Wer die bundespolitischen Fakten und Tendenzen nüchtern betrachtet, insbesondere die programmatisch-inhaltliche Orientierung sowie die Stärke der Fraktionen im aktuellen Bundestag und die Entwicklung der demoskopischen Umfragen, kann ein solches Drehbuch für Berlin nur als politischen Fiebertraum oder kunstvolle politische Agitation bewerten:
Erstens ist es völlig undenkbar, dass Sigmar Gabriel mit der SPD kurz vor der nächsten Bundestagswahl ein solch politisches Himmelfahrtskommando mit einer minimalen Stimmenmehrheit „ über dem Durst“ riskiert, wenn man die erwartbaren enormen Widerstände innerhalb der SPD-Bundestagsfraktion gegen eine solche Volte bedenkt. Er würde damit noch auf der Startrampe zur Bundestagswahl grandios scheitern und die SPD anschließend bundesweit unter 20 Prozent drücken.

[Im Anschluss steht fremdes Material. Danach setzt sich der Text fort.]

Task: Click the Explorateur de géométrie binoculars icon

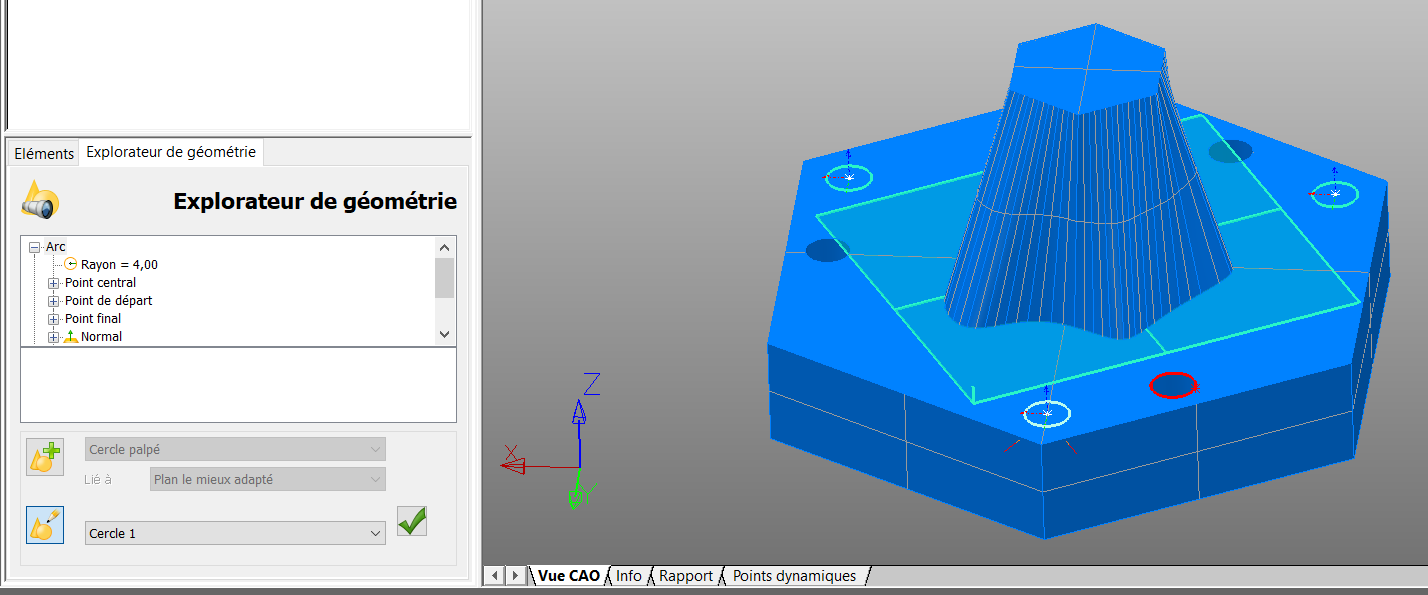Action: pos(40,201)
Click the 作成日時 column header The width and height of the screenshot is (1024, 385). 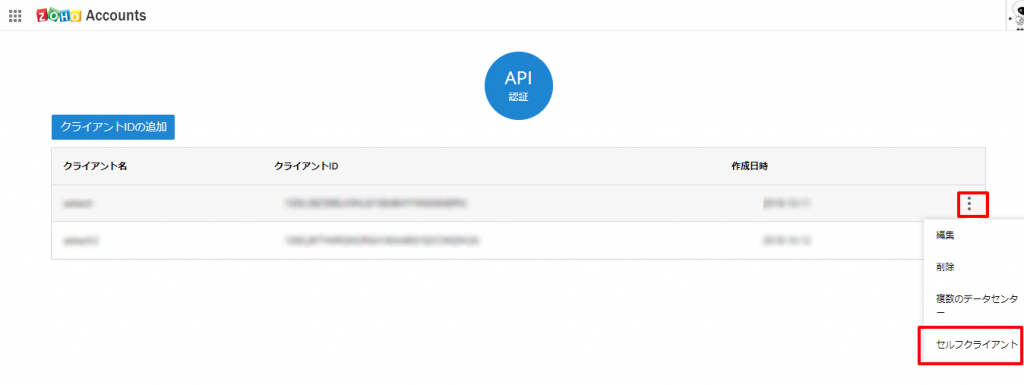tap(749, 166)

Zweitens scheint es inzwischen völlig ausgeschlossen, dass die grüne Bundestagsfraktion, die in Fragen des weltweiten militärischen Engagements und der Interventionsbereitschaft der Bundeswehr aktuell nicht nur die SPD, sondern sogar die Union überholt hat, mit der Linken mehrheitlich in eine bundespolitische Koalition geht.

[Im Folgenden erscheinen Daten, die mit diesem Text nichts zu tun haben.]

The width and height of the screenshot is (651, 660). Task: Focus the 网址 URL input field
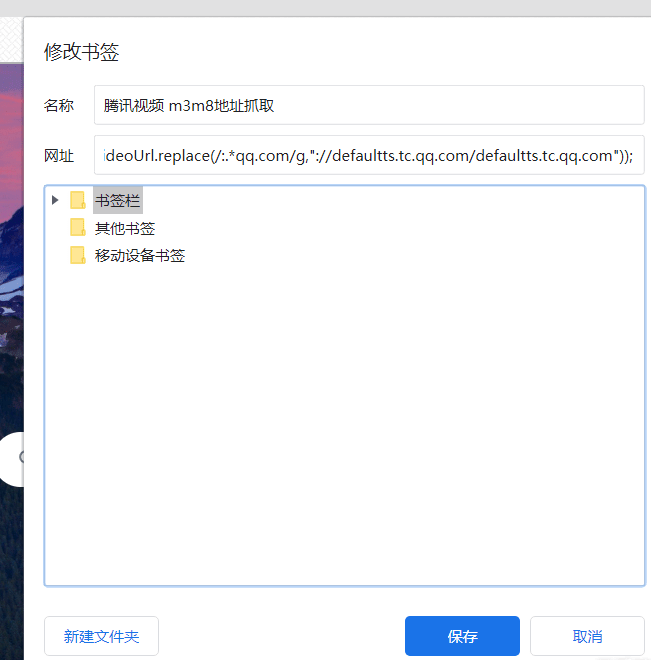[x=368, y=155]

Viel wahrscheinlicher als dieses abwegige Szenario wäre vielmehr die Variante, dass im Falle einer existenziellen Zerreißprobe der Großen Koalition in der laufenden Legislaturperiode die Grünen jederzeit von der SPD den Stab als Juniorpartner von Kanzlerin Merkel übernehmen würden. Da diese Variante eines Koalitionswechsels nicht nur im aktuellen Bundestag eine Mehrheit hätte, sondern auch trotz der AfD in allen aktuellen Umfragen, ist Schwarz-Grün für die Zeit nach der Bundestagswahl 2017 ohnehin eine Koalitionsvariante mit sehr guten Realisierungschancen. Vorraussetzung dafür ist allerdings, dass das in der Union wohl bundespolitisch ausschlaggebende Pilotprojekt für Schwarz Grün im wirtschaftsstarken Bundesland Hessen weiter halbwegs funktioniert.

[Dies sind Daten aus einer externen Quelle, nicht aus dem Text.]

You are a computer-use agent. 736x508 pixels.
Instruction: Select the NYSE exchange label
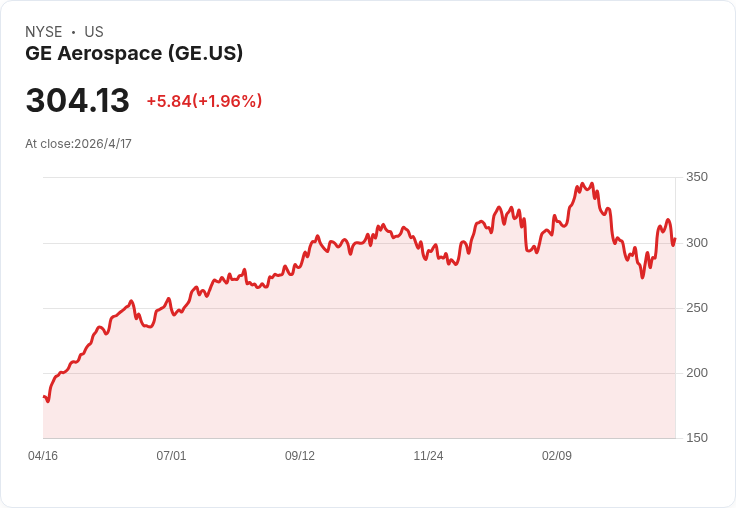pos(44,32)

Das alles wissen natürlich alle fantasievollen Propheten neuer bundespolitischer Koalitionsformationen, ob in der Variante eines Koalitionswechsels vor oder nach der nächsten Bundestagswahl 2017. Aber die meisten Urheber derartiger politischer Drehbücher stochern ja nicht nur aus lüsterner Sensationsgier dermaßen verwegen im Berliner Kaffeesatz. Sie wollen natürlich mit solchen von Erfurt in die bundespolitische Umlaufbahn katapultierten Gespenstern auch zeitgerecht zu Halloween die SPD in der Großen Koalition in eine Dementierspirale und mit dem „Hautgout“ als unzuverlässiger Koalitionspartner in die Dauerdefensive bringen.